As for telling the future, I’ll leave you with two things, and while one is shrewd conjecture, the other is already in the works. First, the bigger of the two. Recreational marijuana in fifty states is as inevitable as craft beer in fifty states, and cannabis-infused drinks, many of which will mimic beer in most respects, are already in their infancy. In fact, Canadian pharmaceutical and cannabis company Tilray is getting into a $100 million joint venture with AB InBev. With that beer giant’s money, lobbying power and Old Man Potter-esque tactics, it won’t take long for you to find…uh…cannabeers (See what I did there?
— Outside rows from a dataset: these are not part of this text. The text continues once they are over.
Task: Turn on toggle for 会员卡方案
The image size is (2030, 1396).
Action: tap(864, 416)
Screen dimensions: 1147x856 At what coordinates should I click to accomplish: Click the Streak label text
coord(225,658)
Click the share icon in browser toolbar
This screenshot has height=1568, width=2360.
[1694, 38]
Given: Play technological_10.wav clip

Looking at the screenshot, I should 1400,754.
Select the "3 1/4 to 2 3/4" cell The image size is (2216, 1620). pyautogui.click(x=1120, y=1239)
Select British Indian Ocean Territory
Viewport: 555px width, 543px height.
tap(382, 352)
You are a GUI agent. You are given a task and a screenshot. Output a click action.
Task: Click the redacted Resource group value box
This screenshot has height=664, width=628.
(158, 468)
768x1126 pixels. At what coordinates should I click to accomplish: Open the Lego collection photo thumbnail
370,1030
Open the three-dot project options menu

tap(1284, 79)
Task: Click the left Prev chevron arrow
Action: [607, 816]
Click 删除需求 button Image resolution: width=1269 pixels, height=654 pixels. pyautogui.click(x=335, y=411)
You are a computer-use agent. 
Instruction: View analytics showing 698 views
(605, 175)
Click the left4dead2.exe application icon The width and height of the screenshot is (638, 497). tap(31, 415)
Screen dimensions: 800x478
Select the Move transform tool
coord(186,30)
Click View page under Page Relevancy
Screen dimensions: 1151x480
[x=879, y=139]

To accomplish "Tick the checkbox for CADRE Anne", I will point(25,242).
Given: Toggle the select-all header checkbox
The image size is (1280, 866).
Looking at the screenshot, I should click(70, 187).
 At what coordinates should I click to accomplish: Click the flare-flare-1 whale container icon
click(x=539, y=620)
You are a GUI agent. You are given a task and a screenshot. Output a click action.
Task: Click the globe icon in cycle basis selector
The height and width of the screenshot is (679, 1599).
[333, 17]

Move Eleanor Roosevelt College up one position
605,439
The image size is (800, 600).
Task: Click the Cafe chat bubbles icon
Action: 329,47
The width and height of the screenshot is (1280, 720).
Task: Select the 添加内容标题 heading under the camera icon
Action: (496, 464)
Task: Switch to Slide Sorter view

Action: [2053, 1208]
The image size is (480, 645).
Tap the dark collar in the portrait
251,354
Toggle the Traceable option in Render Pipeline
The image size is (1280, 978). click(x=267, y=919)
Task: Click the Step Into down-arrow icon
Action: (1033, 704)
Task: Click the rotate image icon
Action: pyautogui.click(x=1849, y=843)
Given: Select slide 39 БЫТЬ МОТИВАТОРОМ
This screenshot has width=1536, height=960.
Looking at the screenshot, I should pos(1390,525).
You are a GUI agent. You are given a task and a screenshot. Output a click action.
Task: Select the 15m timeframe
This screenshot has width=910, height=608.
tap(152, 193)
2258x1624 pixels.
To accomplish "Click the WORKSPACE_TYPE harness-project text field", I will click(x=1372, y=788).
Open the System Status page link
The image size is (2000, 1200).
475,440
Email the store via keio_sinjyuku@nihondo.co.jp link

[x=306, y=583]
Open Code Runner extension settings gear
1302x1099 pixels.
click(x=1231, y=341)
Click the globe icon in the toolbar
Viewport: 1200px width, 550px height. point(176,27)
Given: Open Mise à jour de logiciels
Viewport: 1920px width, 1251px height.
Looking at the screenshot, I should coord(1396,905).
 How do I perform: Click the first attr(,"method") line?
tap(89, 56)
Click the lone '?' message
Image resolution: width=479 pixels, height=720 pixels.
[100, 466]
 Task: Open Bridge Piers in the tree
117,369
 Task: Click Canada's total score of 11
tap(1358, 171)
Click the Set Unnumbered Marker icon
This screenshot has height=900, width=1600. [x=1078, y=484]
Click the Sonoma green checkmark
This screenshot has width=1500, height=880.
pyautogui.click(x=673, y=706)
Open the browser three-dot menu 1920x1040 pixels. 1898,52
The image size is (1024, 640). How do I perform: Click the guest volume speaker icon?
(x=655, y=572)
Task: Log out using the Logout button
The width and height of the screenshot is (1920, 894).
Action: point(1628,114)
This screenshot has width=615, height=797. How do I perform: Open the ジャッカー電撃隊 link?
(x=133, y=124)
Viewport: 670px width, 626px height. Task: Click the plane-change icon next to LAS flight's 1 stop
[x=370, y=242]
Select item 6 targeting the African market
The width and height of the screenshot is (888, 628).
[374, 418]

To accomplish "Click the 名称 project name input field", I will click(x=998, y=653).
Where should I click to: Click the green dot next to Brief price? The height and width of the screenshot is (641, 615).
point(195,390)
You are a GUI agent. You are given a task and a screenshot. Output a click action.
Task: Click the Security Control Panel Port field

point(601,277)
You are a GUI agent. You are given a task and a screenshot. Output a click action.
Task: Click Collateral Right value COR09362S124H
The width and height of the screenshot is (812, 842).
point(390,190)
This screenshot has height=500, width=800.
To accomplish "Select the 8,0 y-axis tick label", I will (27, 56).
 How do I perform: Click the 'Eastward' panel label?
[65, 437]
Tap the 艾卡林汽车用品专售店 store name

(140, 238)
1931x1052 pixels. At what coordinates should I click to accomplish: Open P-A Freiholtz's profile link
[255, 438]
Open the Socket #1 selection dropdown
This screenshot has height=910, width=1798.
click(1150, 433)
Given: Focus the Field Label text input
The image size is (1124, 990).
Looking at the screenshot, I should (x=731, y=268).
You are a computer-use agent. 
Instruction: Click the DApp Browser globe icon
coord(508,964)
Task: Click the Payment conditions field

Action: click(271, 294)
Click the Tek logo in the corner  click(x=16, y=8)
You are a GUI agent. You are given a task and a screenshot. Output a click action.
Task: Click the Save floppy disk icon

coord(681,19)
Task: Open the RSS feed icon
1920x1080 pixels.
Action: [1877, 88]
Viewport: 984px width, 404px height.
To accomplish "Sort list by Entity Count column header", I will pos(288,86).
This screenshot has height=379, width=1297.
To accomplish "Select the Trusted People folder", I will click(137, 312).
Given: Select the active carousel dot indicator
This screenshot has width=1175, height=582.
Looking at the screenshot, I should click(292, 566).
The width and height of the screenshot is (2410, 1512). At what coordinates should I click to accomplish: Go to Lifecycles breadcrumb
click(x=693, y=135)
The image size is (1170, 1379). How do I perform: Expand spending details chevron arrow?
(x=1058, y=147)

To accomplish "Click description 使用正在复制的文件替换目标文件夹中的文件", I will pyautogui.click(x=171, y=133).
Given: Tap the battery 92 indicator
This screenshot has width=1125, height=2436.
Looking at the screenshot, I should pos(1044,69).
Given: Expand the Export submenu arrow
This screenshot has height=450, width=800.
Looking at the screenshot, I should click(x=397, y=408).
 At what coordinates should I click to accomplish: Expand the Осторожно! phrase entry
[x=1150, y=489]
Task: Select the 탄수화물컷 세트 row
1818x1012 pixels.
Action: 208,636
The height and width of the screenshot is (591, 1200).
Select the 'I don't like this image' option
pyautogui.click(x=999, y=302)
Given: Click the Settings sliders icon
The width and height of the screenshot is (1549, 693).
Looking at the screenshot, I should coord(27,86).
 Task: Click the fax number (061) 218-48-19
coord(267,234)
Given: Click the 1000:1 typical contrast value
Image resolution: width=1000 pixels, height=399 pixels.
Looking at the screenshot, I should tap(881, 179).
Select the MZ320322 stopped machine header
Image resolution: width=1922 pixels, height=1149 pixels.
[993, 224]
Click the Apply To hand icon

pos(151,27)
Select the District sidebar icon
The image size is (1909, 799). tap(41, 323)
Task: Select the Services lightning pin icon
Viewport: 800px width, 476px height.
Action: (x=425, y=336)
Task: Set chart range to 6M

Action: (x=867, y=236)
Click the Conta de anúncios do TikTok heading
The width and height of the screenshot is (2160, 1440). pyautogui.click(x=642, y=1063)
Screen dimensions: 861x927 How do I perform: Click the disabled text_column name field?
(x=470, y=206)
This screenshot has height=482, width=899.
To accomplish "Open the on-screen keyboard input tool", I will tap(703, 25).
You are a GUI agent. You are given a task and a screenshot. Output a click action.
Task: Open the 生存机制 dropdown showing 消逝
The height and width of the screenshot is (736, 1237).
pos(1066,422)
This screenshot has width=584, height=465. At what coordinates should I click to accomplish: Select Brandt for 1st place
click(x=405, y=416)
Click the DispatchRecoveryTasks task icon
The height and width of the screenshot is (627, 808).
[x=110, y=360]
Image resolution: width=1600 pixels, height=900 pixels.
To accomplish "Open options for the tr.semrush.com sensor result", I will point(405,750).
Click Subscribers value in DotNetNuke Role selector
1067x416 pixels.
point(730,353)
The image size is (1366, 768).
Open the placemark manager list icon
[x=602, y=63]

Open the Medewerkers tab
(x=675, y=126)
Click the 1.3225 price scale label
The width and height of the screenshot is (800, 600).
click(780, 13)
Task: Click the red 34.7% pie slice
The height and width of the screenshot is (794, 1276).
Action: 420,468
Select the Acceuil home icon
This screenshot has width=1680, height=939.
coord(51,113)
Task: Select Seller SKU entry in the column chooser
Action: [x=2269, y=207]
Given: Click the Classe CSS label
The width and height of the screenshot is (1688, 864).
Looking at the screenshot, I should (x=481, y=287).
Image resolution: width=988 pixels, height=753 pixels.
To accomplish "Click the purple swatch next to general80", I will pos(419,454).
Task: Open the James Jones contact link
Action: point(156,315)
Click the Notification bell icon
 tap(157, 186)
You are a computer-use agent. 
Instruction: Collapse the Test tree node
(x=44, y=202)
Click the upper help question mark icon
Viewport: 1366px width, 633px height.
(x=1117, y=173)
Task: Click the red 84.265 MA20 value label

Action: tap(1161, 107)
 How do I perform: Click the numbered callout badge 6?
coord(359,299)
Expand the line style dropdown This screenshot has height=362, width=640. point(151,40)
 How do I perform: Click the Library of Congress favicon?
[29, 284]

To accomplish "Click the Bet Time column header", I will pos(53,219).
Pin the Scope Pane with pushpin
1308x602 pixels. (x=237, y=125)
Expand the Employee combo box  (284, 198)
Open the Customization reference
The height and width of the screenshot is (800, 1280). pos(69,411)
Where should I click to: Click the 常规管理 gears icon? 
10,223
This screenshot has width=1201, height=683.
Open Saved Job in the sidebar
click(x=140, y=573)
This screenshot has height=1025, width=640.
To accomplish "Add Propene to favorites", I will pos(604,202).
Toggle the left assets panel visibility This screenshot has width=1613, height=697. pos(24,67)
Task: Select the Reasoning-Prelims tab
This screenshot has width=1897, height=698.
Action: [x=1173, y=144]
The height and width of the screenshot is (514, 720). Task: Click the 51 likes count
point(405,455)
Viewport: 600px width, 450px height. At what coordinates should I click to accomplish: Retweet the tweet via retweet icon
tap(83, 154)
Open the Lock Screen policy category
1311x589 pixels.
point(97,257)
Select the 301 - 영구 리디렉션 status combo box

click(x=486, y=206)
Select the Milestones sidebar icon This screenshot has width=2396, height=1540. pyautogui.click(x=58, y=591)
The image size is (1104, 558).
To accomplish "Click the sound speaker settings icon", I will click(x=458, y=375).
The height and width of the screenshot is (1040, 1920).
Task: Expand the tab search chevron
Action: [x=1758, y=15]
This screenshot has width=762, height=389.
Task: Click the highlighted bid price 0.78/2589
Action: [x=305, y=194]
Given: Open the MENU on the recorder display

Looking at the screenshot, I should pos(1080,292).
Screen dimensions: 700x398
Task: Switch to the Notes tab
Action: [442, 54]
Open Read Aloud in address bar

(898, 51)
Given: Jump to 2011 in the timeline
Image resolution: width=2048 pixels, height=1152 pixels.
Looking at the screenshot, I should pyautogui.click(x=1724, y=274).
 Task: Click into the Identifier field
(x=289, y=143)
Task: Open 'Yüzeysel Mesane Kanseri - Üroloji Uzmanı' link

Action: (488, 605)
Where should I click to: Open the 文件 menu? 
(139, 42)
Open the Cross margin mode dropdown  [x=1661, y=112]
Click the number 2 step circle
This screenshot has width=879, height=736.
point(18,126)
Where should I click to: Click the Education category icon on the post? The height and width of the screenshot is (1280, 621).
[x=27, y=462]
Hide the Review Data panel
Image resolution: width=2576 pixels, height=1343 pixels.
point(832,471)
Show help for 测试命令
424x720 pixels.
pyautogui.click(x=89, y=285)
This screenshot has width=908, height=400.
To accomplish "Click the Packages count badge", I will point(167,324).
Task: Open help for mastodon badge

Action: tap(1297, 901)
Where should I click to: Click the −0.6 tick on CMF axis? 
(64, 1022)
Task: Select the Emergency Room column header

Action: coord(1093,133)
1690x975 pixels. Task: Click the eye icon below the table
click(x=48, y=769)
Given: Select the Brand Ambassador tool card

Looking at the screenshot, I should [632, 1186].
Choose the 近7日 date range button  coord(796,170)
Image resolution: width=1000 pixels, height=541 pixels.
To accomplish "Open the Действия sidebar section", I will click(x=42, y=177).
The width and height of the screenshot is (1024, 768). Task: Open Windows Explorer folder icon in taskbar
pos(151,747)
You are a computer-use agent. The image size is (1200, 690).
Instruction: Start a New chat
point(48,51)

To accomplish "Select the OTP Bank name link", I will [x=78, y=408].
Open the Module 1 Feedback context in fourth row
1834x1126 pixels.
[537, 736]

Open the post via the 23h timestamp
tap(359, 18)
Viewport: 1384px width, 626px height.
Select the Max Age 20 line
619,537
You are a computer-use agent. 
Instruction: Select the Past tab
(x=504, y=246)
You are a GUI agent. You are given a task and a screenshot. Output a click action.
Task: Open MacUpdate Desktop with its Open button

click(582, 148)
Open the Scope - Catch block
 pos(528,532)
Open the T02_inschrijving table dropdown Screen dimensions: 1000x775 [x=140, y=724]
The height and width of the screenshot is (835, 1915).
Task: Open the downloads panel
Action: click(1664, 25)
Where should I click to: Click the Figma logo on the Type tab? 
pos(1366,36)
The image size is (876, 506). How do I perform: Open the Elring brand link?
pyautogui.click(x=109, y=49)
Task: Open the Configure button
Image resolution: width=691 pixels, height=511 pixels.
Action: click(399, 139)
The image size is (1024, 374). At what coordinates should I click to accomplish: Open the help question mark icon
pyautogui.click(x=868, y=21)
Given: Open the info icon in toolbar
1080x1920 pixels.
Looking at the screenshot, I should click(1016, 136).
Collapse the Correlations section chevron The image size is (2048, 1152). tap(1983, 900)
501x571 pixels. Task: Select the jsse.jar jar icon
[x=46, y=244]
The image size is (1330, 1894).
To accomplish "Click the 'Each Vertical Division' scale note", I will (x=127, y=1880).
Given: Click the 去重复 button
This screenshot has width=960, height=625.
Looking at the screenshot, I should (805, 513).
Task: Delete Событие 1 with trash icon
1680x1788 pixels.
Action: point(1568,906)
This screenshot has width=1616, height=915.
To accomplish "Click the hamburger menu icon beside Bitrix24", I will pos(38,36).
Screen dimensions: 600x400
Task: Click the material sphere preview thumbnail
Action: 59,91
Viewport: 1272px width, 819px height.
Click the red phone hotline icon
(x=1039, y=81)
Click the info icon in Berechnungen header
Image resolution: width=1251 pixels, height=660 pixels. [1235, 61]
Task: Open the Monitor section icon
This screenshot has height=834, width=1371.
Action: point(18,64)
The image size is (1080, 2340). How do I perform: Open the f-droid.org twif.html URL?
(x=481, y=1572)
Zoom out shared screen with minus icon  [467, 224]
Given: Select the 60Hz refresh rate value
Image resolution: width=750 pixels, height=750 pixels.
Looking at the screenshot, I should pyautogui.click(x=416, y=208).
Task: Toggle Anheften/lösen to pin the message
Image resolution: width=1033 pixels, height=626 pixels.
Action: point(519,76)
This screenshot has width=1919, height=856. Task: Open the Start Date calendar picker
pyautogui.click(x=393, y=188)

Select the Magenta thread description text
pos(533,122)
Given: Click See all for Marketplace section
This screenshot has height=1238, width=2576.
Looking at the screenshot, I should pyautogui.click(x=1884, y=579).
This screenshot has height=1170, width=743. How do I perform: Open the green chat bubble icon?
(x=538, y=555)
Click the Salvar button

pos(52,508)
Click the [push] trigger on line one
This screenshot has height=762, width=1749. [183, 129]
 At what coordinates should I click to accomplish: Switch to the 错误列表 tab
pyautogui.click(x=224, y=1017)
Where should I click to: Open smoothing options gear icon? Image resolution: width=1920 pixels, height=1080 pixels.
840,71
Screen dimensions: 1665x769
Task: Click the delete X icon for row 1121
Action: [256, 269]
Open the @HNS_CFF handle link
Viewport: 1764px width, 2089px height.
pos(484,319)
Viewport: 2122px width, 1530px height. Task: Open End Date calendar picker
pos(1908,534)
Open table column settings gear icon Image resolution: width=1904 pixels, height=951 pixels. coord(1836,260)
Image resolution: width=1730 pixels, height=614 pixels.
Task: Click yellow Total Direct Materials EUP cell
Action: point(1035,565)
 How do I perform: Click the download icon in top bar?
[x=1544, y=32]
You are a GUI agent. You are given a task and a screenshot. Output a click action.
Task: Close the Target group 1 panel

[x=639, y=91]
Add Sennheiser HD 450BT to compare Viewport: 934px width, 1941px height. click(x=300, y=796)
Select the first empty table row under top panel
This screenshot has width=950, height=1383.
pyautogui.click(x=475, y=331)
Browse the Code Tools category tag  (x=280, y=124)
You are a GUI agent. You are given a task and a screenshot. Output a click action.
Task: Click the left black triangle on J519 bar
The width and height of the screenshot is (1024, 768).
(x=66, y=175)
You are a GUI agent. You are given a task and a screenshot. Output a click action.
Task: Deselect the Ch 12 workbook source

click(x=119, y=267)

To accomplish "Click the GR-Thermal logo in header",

And I’m in the final stages of copyrighting that; hands off) on shelves in bottle shops and dispensaries in every state in which marijuana is legal. Count on it. Finally, with the evolution of IPA flavors and aromas moving to the much more fruity and floral with much less apparent bitterness, I foresee an eventual throwback to the popular IPAs of the 90s like Lagunitas IPA, Bell’s Two-Hearted and Harpoon IPA. Don’t get me wrong, I love the hop-burst IPAs and the beer drinking masses seem to, as well. But I’m quite sure that the masochists among us will yearn for the tongue-numbing bitterness of double-digit alpha acids by the fistful, and we’ll soon see beers based on those classic IPAs.

That brings us to the end, for now. Just to be clear, if you think this article with its limitless insight means I can spot trends in other major markets such as fashion or money, you’re reaching. This list was diligently accumulated through consistent and thorough consumption and investigation of beer. Now if you’ll excuse me, I’m going to drink Old-Fashioneds until next year, when I start taking notes again.